To assess the effect of conditional Rac1 knockout in alpha-motor neurons, we tested H-reflex responses in the same animals at 3 weeks after intramuscular injection of AAV9CMVCre (Fig. 6). At this post-injection timepoint, control SCI animals continued to display an exaggerated %H-reflex at the shorter 5, 10, 50 and 100 ms interpulse intervals compared to Sham (Fig. 6D). In contrast, 3 weeks after AAV9CMVCre injection in mice with floxed Rac1, EMG recordings demonstrated closer-to-normal %H-reflex that were similar to Sham, indicating a partial restoration of RDD and attenuated hyperreflexia (p < 0.05; Sham vs. SCI vs. SCI Rac1−/−; 5 ms: 3.4 ± 0.4 vs. 83.9 ± 5.0 vs. 24.7 ± 13.1; 10 ms: 44.5 ± 4.0 vs. 71.0 ± 4.2 vs. 53.7 ± 4.1; 50 ms: 36.4 ± 4.9 vs. 54.6 ± 4.1 vs. 38.3 ± 4.0; 100 ms: 42.1 ± 2.3 vs. 59.2 ± 5.3 vs. 41.5 ± 4.2%; 150 ms: 53.2 ± 3.7 vs. 57.9 ± 3.3 vs. 42.3 ± 2.6; 1000 ms: 52.2 ± 4.0 vs. 63.5 ± 3.0 vs. 48.5 ± 3.6 H-reflex; one-way ANOVA with Bonferroni's post hoc) (Fig. 6D). %M-wave was similar across groups, with only minor differences at 300 ms and 500 ms interval (p < 0.05; Sham vs. SCI vs. SCI Rac1−/−; 300 ms: 62.8 ± 5.1 vs. 51.0 ± 1.2 vs. 50.5 ± 1.8; 500 ms: 55.5 ± 4.4 vs. 52.4 ± 1.1 vs. 48.4 ± 1.8%M-wave; ANOVA on ranks with Dunn’s post hoc) (Fig. 6E).

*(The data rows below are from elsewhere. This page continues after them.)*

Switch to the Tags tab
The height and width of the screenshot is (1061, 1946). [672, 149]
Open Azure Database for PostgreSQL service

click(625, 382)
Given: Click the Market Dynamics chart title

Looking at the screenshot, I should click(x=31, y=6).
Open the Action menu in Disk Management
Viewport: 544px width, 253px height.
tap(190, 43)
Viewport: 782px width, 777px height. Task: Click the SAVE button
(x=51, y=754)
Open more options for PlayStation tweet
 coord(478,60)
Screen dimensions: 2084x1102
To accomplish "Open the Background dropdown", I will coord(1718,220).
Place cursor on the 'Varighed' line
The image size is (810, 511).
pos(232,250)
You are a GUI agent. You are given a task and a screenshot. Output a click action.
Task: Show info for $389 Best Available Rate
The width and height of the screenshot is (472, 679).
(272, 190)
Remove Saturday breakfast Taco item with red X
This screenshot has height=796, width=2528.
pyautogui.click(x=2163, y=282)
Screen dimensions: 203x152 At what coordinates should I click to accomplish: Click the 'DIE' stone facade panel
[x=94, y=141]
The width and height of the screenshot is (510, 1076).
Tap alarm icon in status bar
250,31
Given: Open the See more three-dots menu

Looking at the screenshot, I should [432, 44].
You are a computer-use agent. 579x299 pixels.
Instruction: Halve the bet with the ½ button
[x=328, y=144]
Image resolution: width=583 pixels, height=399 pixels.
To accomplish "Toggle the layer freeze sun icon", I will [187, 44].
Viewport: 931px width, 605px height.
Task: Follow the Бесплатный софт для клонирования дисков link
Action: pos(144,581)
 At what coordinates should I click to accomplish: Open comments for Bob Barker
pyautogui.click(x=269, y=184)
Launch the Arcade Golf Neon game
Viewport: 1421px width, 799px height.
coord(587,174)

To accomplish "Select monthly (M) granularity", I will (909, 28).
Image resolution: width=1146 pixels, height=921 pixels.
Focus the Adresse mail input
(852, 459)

In measures of H/M ratio, we continued to observe the loss of RDD in control wildtype SCI animals 3-weeks post-AAV9CMVCre injection, as compared with Sham (linear regression slope, 0.05 vs 0.08, respectively) (Fig. 6F). In contrast, conditional Rac1 KO with AAV9CMVCre injection in SCI animals resulted in a sharper H/M ratio slope, similar to Sham (linear regression slope, 0.05). Specifically, the H/M ratio at 10, 100 and 1000 ms interpulse intervals revealed that SCI in wildtype controls resulted in a significant increase in H/M ratio that was partly restored by conditional Rac1 KO in spinal motor neurons (p < 0.05; Sham vs. SCI vs. SCI Rac1−/−; 10 ms: 0.7 ± 0.1 vs. 1.1 ± 0.1 vs. 0.9 ± 0.1; 100 ms: 0.7 ± 0.1 vs. 1.1 ± 0.1 vs. 0.9 ± 0.1; 1000 ms: 0.9 ± 0.1 vs. 1.1 ± 0.1 vs. 1.0 ± 0.1 H/M ratio; one-way ANOVA with Bonferroni's post hoc test) (Fig. 6F, G).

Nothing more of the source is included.